Antonio Bosio (c. 1575 or 1576 - 1629) was a Maltese scholar, the first systematic explorer of subterranean Rome (the "Columbus of the Catacombs"), author of Roma Sotterranea and first urban spelunker.

==Life==
Bosio was born in Malta, and was sent as a boy to the care of his uncle, who was a representative at the Holy See of the Knights of Malta. He studied literature, philosophy, and jurisprudence, but at the age of eighteen he gave up his legal studies, went to Rome and for the remainder of his lifetime was devoted to archaeological work in the Roman catacombs. He died in Rome in 1629.

==Work==
The accidental discovery in 1578 of an ancient subterranean cemetery on the Via Salaria had attracted general attention in Rome. Few, however, realized the importance of the discovery, and with the exception of three foreign scholars, Alfonso Chacon, the antiquarian Philips van Winghe (1560–1592) from Leuven and Jean L'Heureux (alias Macarius), no one seriously thought of pursuing further investigations. Bosio began the systematic exploration of subterranean Rome and thus became a precursor of the science of Christian archaeology, an inspiration to Giovanni Battista de Rossi. The young explorer realized that early Christian literature such as acta of the martyrs and accounts of the councils would offer clues to the locations of the catacombs; an idea of the vast scope of his reading is in two great folio volumes of his manuscript notes in the Vallicelliana library at Rome, each of which contains about a thousand pages.
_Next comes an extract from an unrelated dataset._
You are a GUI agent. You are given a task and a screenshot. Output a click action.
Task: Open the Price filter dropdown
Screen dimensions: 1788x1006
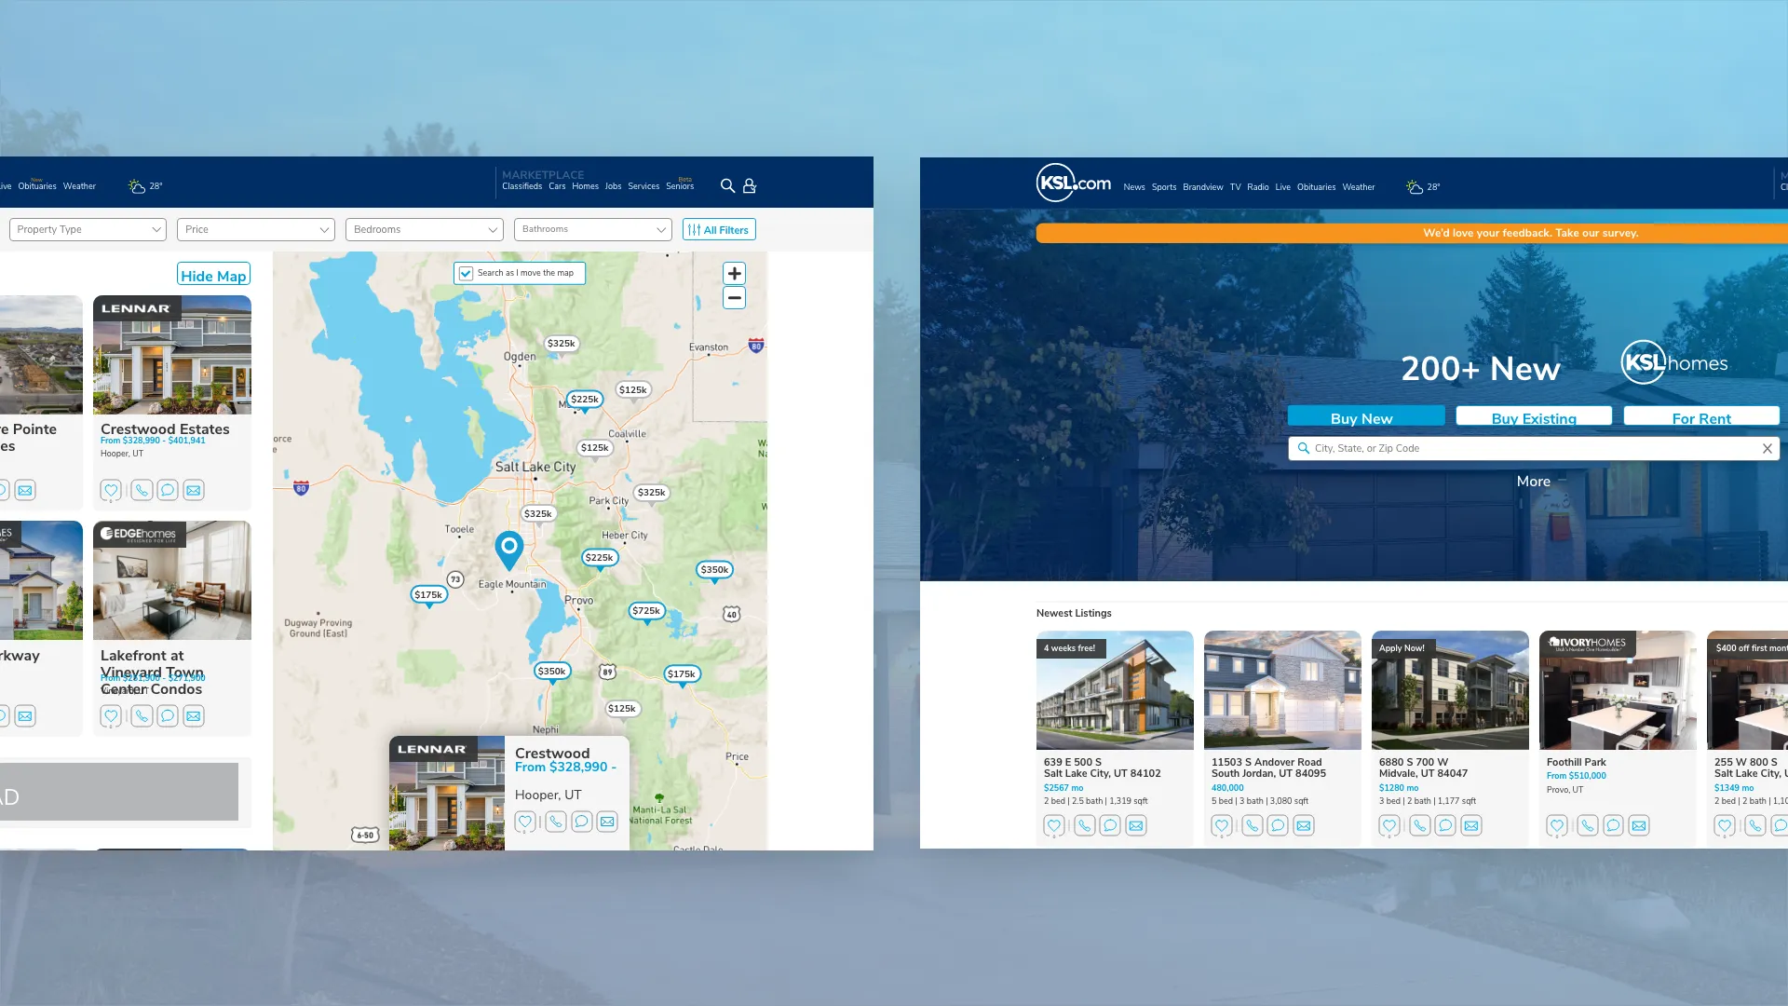[x=256, y=230]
The scholarly labors of Bosio accounted for only half of his time; after he had collected all the data possible relative to the location of a catacomb on one of the great Roman roads leading from Rome, Bosio would set out for the places indicated, and cover the ground carefully in the hope of discovering a forgotten stairway offering access, or a luminarium lighting the underground galleries of a cemetery. He had the sense to question the local peasants. He would then descend to the subterranean galleries and commence his explorations. Narrow passages led from one series of galleries to another. Years could pass without any new entrances being discovered.

==Publication==
This life work of Bosio was all but unknown until the publication three years after his death of his Roma Sotterranea, opera postuma di Antonio Bosio Romano, antiquario ecclesiastico singolare de' suoi tempi. Compita, disposta, et accresciuta dal M. R. P. Giovanni Severani da S. Severino (Rome, 1632), usually referred to as Roma Sotterranea. The folio volume was brought out under the patronage of the Knights of Malta, edited by the Oratorian Giovanni Severano, under the patronage of Cardinal Francesco Barberini. A Latin translation that appeared in 1651 took liberties with the text. Bosio's Roma Sotterranea is entirely devoted to a description of the cemeteries with the end of ascertaining all that was possible regarding the history of each cemetery, by what name it was known in antiquity, who its founders were, and what martyrs and illustrious Christians were interred there. Many of his conclusions have in modern times been found to be erroneous, but Bosio's method is acknowledged to have been scientific within the shortcomings of the infant science of archaeology. The engravings that accompanied the volume are of little use to the modern archaeologist.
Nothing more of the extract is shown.